Este año no lo voy a intentar. Tengo una idea que me ronda la cabeza, pero estamos como en aquel infame año 2005, cuando sabía cómo iba a empezar la novela pero no lo que iba a pasar hasta el final (que tampoco estaba muy atado). Ahora mismo tengo una premisa, tres personajes y muchas ideas en la cabeza, pero ¿es suficiente? Creo que podría aguantar tres o cuatro capítulos con lo que tengo hasta ahora. Sé el final, que ya es más de lo que sabía en 2005 (con la otra novela, claro, de esta no sabía nada todavía, prácticamente acabamos de conocernos, ni siquiera sé cómo se llama); sé el nombre de dos personajes y sé que va a ser de humor, porque me apetece probar algo nuevo. Me apetece hacerme reír, mejor dicho, porque lo estoy necesitando.

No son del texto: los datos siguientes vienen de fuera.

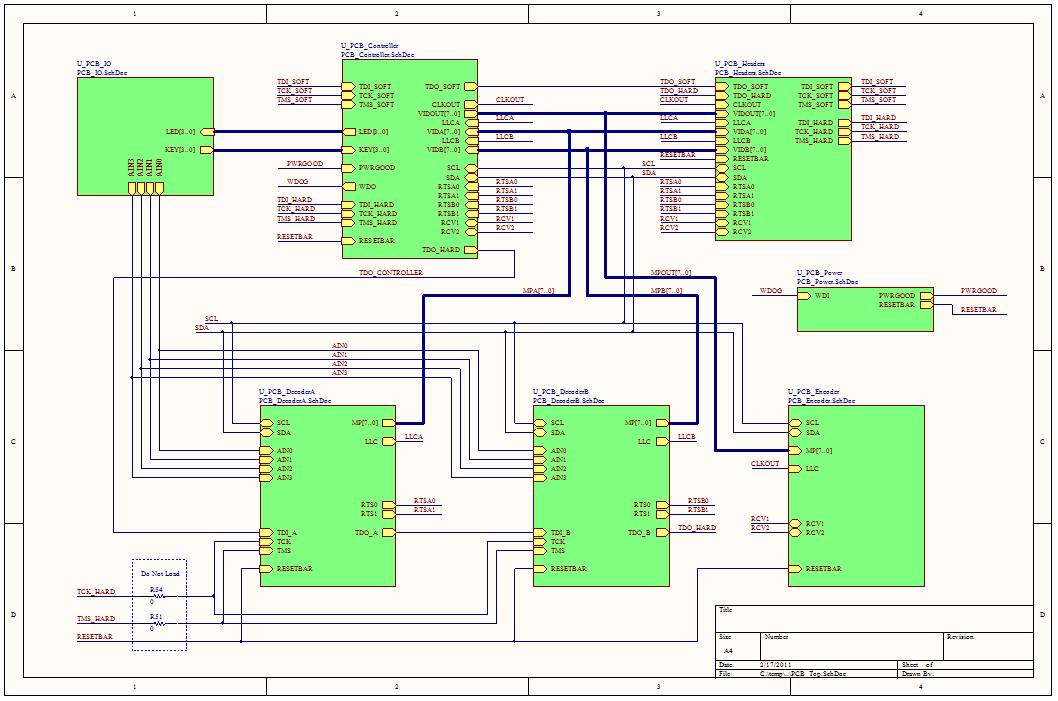1058x701 pixels.
Task: Select the MPOUT[7..0] bus label
Action: 671,273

Pero ni siquiera sé si estará contada en presente o en pasado, o en primera o tercera persona. Son decisiones que hay que tomar antes de lanzarse al vacío, y hoy ya es uno de noviembre. Y tengo cinco asignaturas que estudiar, y trabajo a jornada completa, y tengo una niña de educación especial que me exige cierta investigación sobre su caso, con lo que le puedo dedicar a la novela, con suerte, un par de mañanas y alguna noche de insomnio, pero no mucho más. No, no puedo participar en el NaNoWriMo. Ahora no. ¿Pero y si...? Que no, que no.
¿Cuándo se le ocurrirá a algún castellanoparlante hacer un NaNoWriMo a la española, o sea, un MeNoEsNa (mes de noviembre de la escritura nacional)? ¿Cuándo una de esas fantásticas páginas que "regalan" los del NaNo en castellano, para que gente que de hecho habla tu idioma pueda leer lo que estás escribiendo y darte su opinión? Lanzo la petición para el/la que se anime, que necesitamos un poco de creatividad en cristiano en la red. No todos los bestsellers van a estar escritos en inglés, digo yo. Lo único que, conociéndonos, igual un NaNo a la española bajaba el límite a 20 000, o proponía botellón para celebrar llegar a la meta... Peligrosillo, madre.
(¿Y si me marco yo mis propias bases y me conformo con diez mil palabras este mes y un principio bien pulidito para echarme yo misma unas risas en momentos de bajón? No sé, no sé... Qué coño. ¿Qué mejor cosa que hacer un sábado por la tarde con un frío que pela en la calle? A escribir se ha dicho.)